Belgium: A new report says hotels which attempt to boost direct bookings over OTA business risk having lower occupancy rates with “no measurable” savings on costs.
The report, called Hotel Distribution Costs, was commissioned by the European Technology and Travel Services Association (ETTSA), and carried out by economics consultancy Infrata. ETTSA is a membership organisation which represents OTAs and GDS providers.
It suggests the main reason for hoteliers to push direct sales “is to reduce transparency for consumers” and that direct distribution is no cheaper for hotels than indirect.
Infrata found a 0.03 per cent difference in “net profit contribution” between direct and indirect channels, based on an average daily room rate in Europe of €112.
The study looked not just at headline costs such as agents and OTAs’ commission, but also at the costs of customer acquisition, customer services and technology development
Report author Ian Lowden said: “When cost, revenue and consumer behaviour dynamics are accurately modelled, it’s clear the cost of moving indirect bookings to ‘direct’ is marginal and possibly negative for the hotel.”
ETTSA secretary general Christoph Klenner said: “The widely held belief that direct distribution is cheaper than indirect distribution has been debunked once and for all in this study. It seems the major incentive for hoteliers to push direct sales is to reduce transparency and comparability for consumers, reducing competition between hotels. Customers must be given the choice of which channels best suits their needs.”
The authors of the study reviewed more than 25 academic and industry reports on the sector and interviewed hotels, technology providers, industry bodies and agents.
They report says: “The average net contribution of all the direct distribution channels is €4.59 per booking greater than the average of all the indirect channels. Were a hotel to shift their entire inventory (away from OTA channels) there would be a statistically insignificant change in the overall net contribution. However, a hotel is likely to face a significant drop in occupancy which would require a material increase in spend in the areas of customer acquisition, online marketing, technology development and customer services. When selling indirectly, these costs are usually borne by the intermediary from commission proceeds.”
The report calls this “the billboard effect” and says: “Hotels benefit significantly from being displayed on OTA websites. Up to 35 per cent of hotel bookings can be attributed to guests finding out about a particular hotel, then booking directly with that hotel.”
Without this billboard effect, the study suggests hotels would need to increase their spending on search engine optimisation (SEO) “by €7 to €10 per booking”.
The authors say: “OTAs outspend hotel chains on non-branded hotel search by ‘orders of magnitude’. This means higher visibility in the web search which translates into bookings.”
Responding to the report, Avvio CEO Frank Reeves said: “While it’s important to understand that the sponsors of this report, ETTSA, are directed by representatives of OTAs and online distributors, it would be wrong to make light of the need for hoteliers to fully understand – and tightly control – the relative costs of direct versus OTA bookings. It’s worth emphasising also that the hotel example used in the report is representative of the major chains rather than independents. There are important differences such as franchise fees, CRS fees, loyalty etc. that are worth considering.”
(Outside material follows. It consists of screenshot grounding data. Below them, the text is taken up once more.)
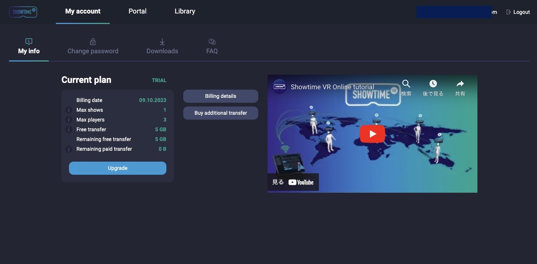This screenshot has width=537, height=264.
Task: Click info icon beside Max shows
Action: pos(69,110)
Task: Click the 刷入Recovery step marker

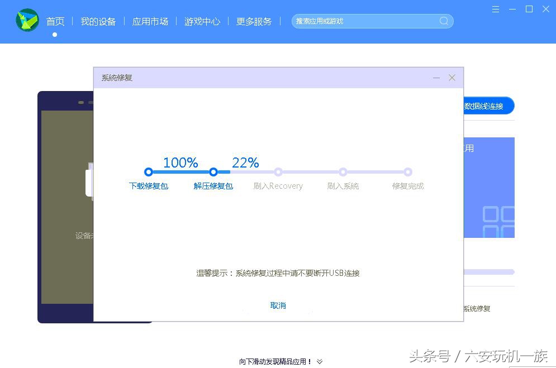Action: pos(278,172)
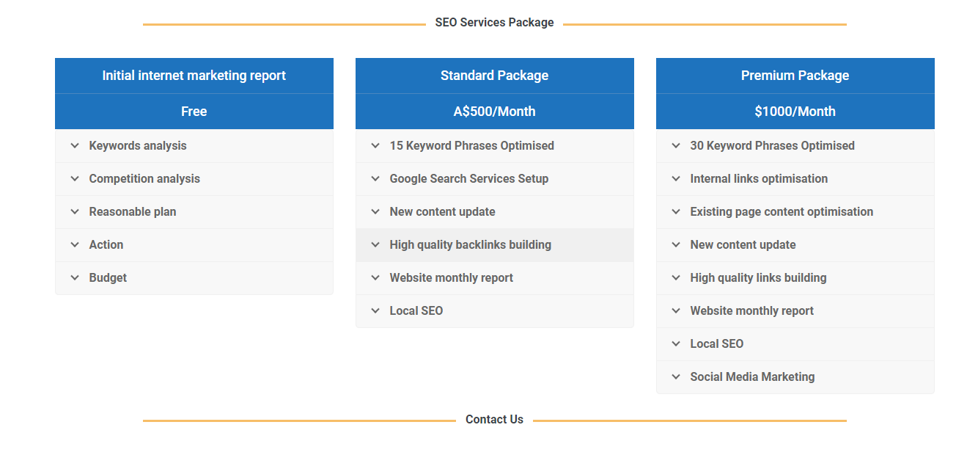The width and height of the screenshot is (967, 455).
Task: Expand Existing page content optimisation row
Action: pyautogui.click(x=782, y=212)
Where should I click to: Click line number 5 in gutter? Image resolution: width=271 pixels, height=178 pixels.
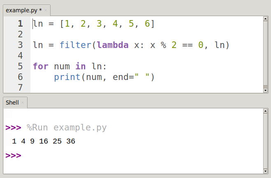pos(21,66)
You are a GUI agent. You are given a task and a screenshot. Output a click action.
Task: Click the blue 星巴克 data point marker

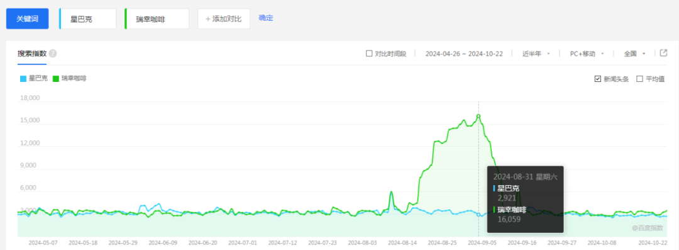pos(478,214)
“I disagree with the premise that direct bookings are the same – or even worse – than OTA bookings and I believe most hoteliers feel the same. Here are some important principles regarding the direct channel, SEM and direct bookers that have not been adequately considered, in my opinion, in this report:
• OTAs increase SEM fees for hotels: OTAs still aggressively compete on hotel brand-name search terms on paid search channels like Google and Bing and the costs to hotels of PPC traffic is significantly higher as a result of this practice. I’ve yet to hear an explanation for how this is OTA’s adding any value to hotels. In fact the opposite is the case, particularly when you consider that a hotel’s competitors will also be marketed to the customer who clicks on the OTA ad. The report fails to recognise that SEM, and specifically the cost of PPC traffic, is inflated by this OTA practice and, in the scenario whereby a hotel does not use OTAs, brand name PPC would be much lower than it is today.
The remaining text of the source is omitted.